- **Written problem**
Please echo these records line for line, leaving out the pictures.

Pointing records for text and elements
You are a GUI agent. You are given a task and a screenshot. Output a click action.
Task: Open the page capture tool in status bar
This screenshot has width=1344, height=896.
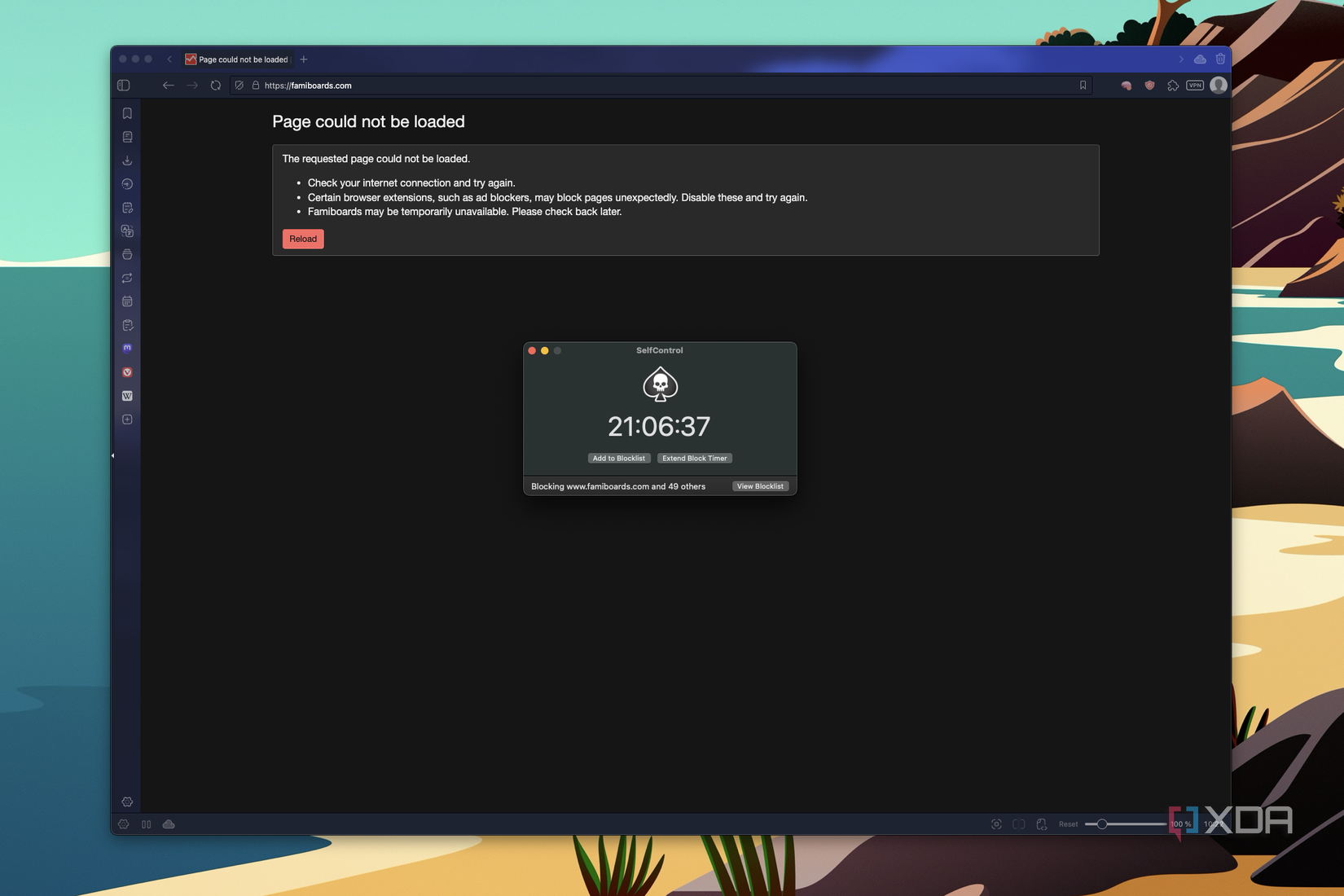(997, 824)
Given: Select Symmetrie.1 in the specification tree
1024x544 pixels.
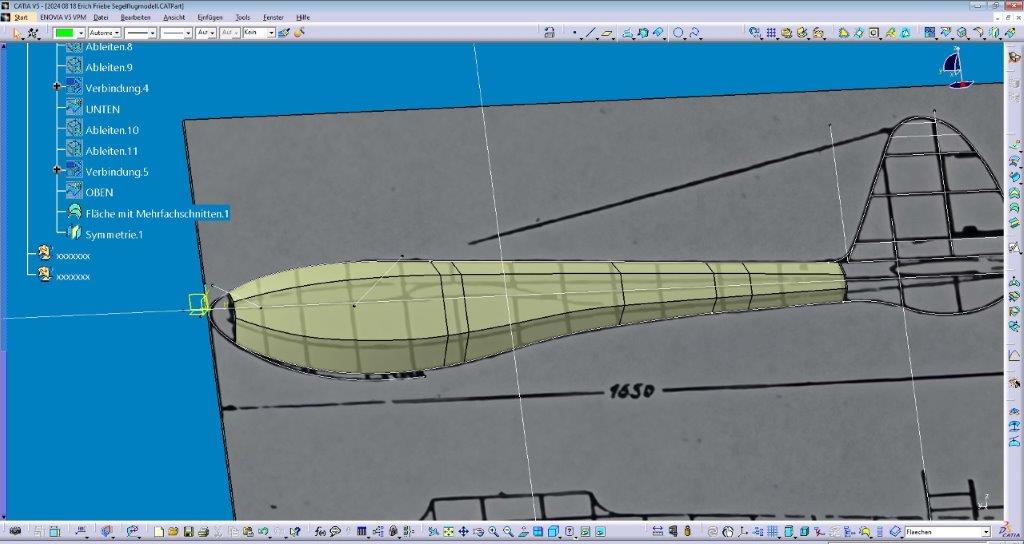Looking at the screenshot, I should coord(113,235).
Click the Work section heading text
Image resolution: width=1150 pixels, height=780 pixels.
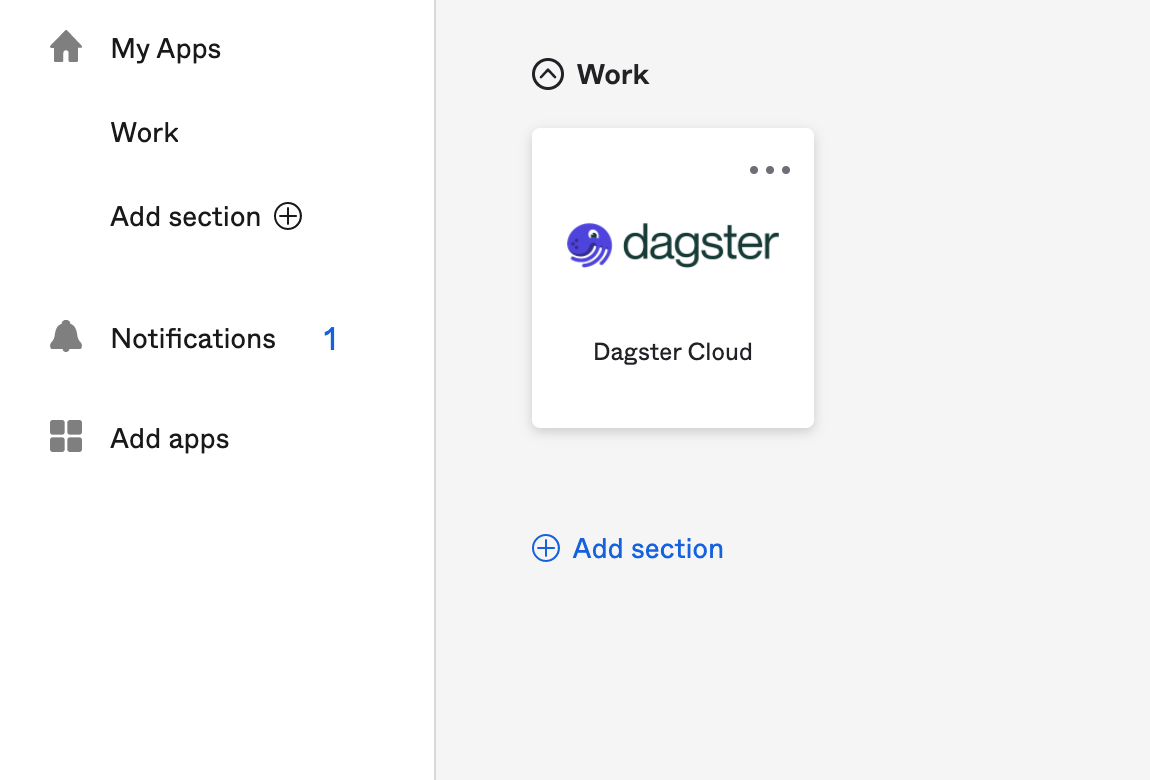pos(611,74)
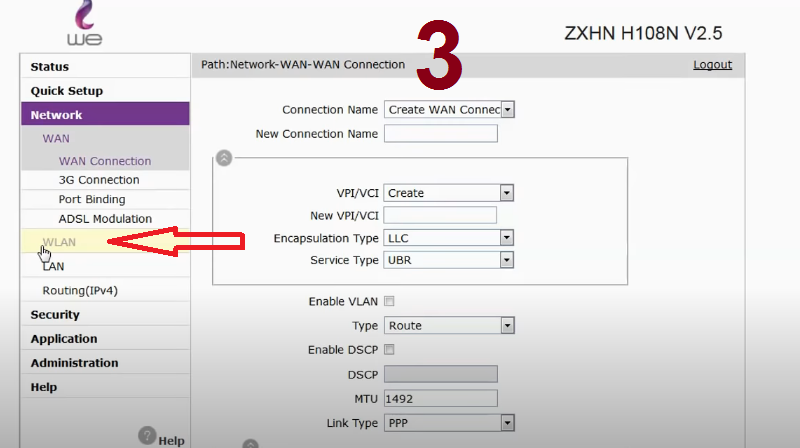Select WLAN in the sidebar menu

coord(59,242)
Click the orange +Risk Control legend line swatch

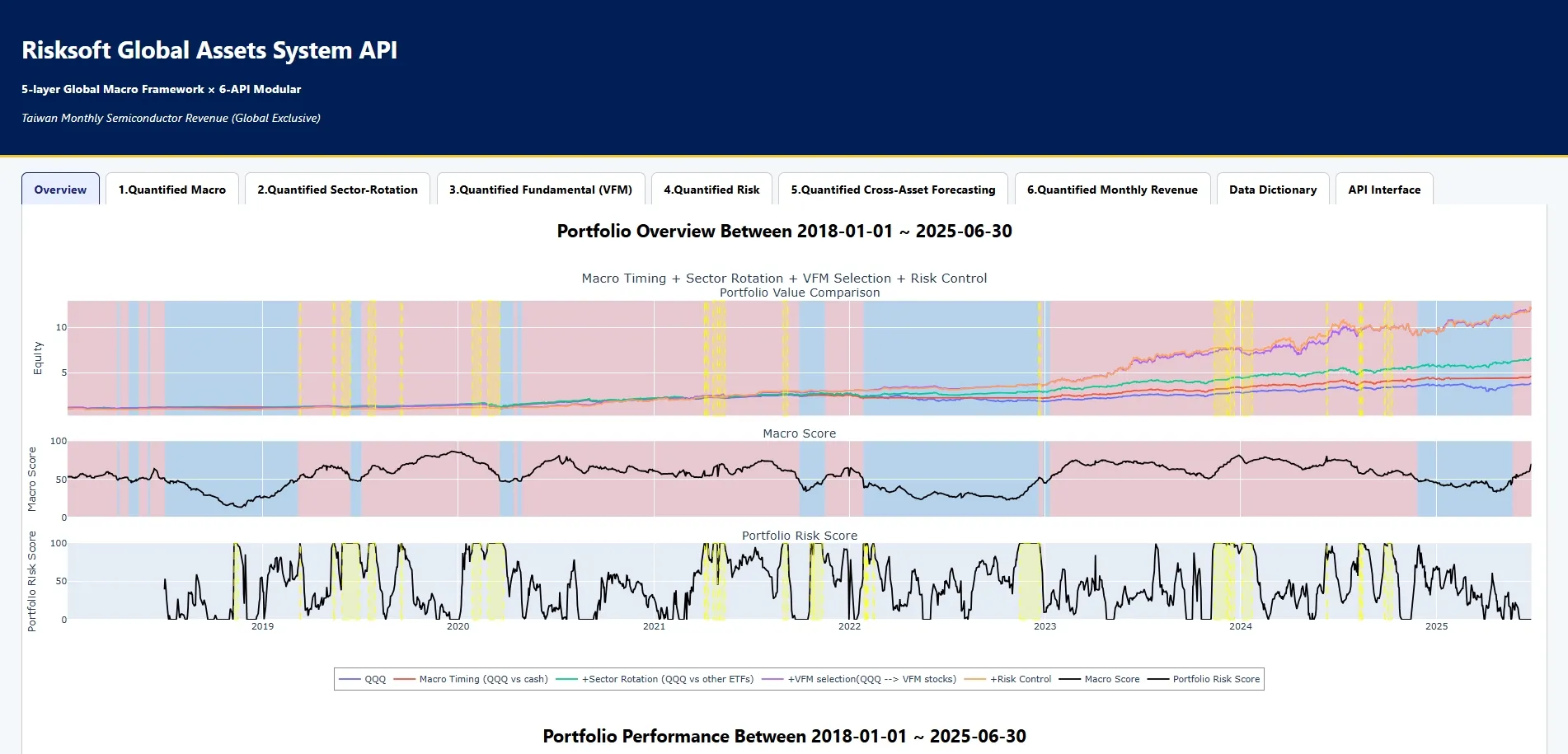(975, 679)
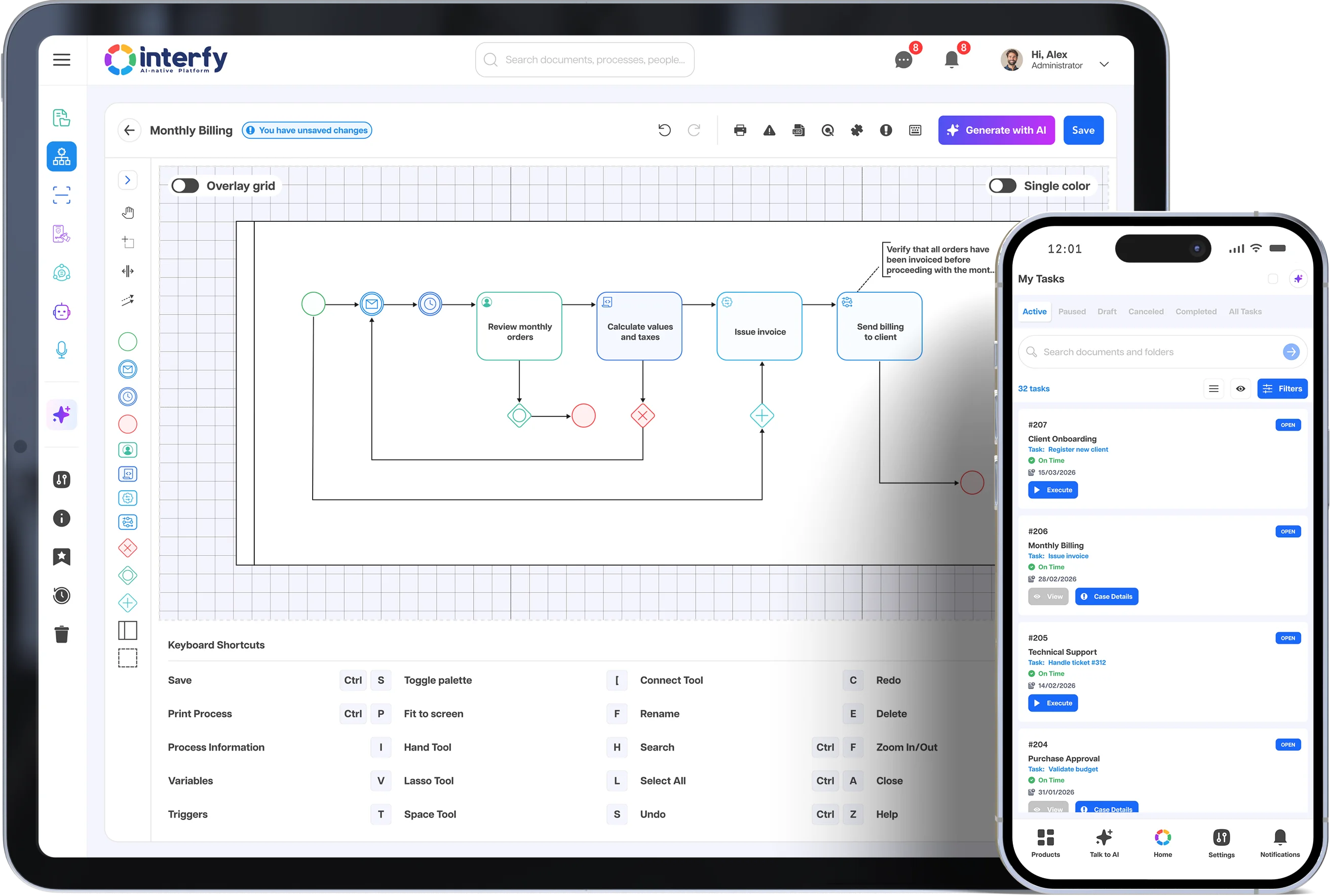Open the microphone icon in the sidebar

62,349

- **Output below**
You are a GUI agent. You are given a task and a screenshot. Output a click action.
Task: Open the page capture tool in status bar
This screenshot has width=1344, height=896.
(997, 824)
Given: Select Symmetrie.1 in the specification tree
1024x544 pixels.
Looking at the screenshot, I should coord(113,235).
Click the Work section heading text
Image resolution: width=1150 pixels, height=780 pixels.
pos(611,74)
Select WLAN in the sidebar menu

coord(59,242)
Click the orange +Risk Control legend line swatch

(975, 679)
Open the microphone icon in the sidebar

62,349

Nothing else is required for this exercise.